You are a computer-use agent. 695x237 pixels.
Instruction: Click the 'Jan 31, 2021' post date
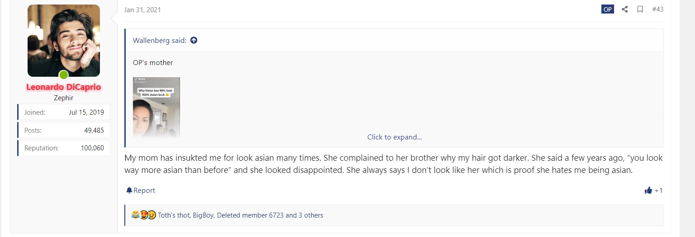(x=142, y=10)
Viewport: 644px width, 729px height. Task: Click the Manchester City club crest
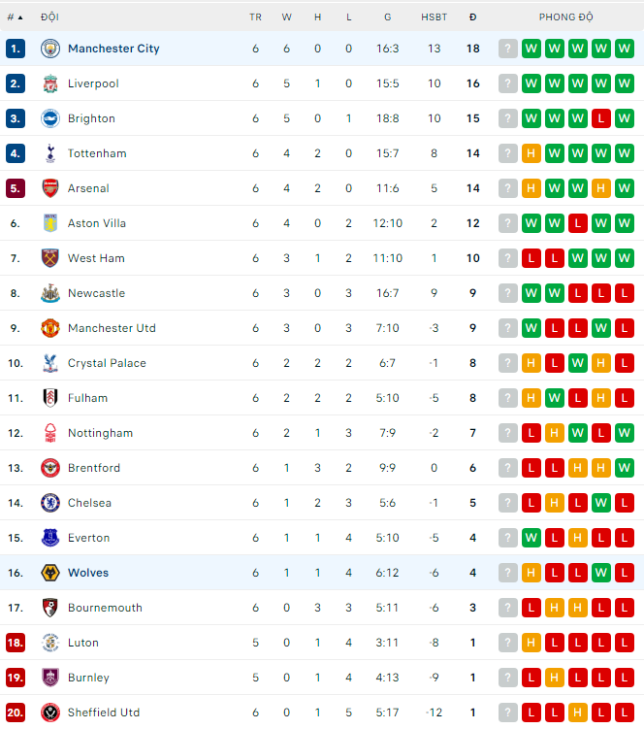coord(50,49)
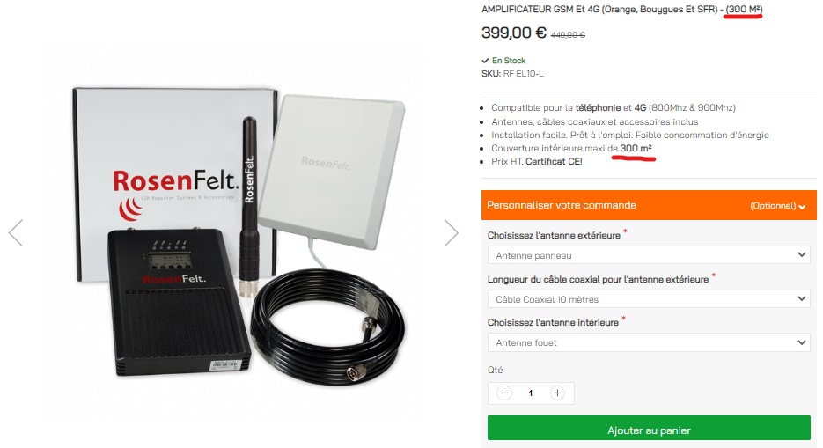Click the En Stock checkmark icon

[x=486, y=61]
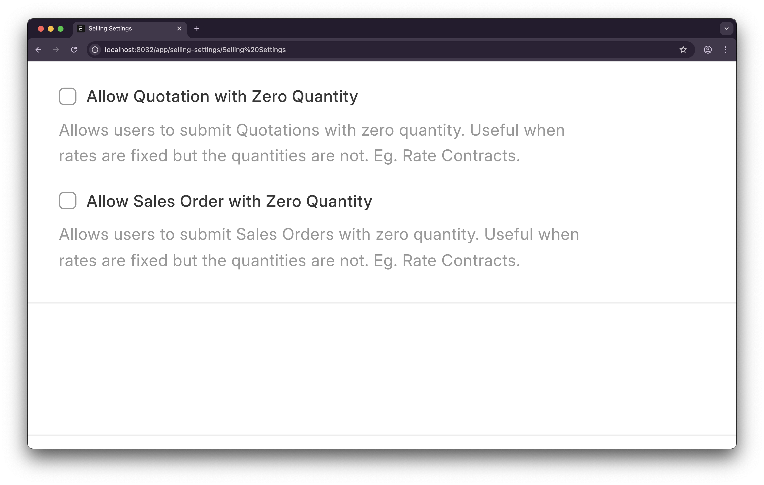
Task: Enable Allow Sales Order with Zero Quantity checkbox
Action: 68,201
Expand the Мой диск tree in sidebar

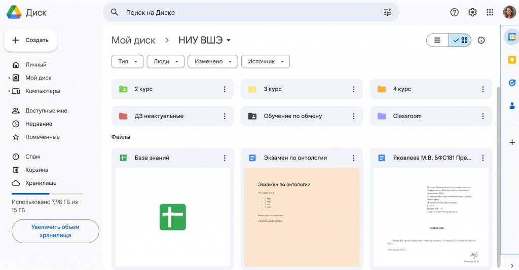pos(9,78)
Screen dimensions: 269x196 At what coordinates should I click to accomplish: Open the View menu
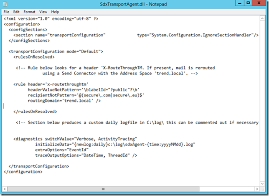click(x=43, y=12)
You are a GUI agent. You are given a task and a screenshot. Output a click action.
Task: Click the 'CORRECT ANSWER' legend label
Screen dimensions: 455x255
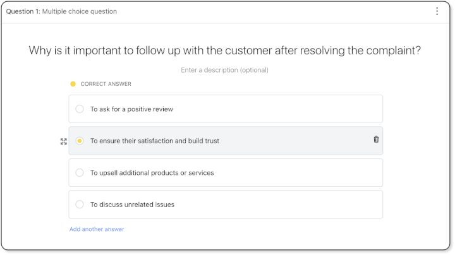tap(106, 84)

::::::::::

Brief
Please retype all the entries word for word, omitting the pictures.

Exercise result
You are a computer-use agent. 695x237 pixels.
Instruction: Click the 'Jan 31, 2021' post date
(x=142, y=10)
Viewport: 644px width, 729px height. Task: Click the Manchester City club crest
coord(50,49)
Click the En Stock checkmark icon

[x=486, y=61]
Task: Enable Allow Sales Order with Zero Quantity checkbox
Action: 68,201
Expand the Мой диск tree in sidebar

pos(9,78)
Screen dimensions: 269x196 At what coordinates should I click to accomplish: Open the View menu
click(x=43, y=12)
You are a GUI agent. You are given a task and a screenshot. Output a click action.
Task: Click the 'CORRECT ANSWER' legend label
Screen dimensions: 455x255
tap(106, 84)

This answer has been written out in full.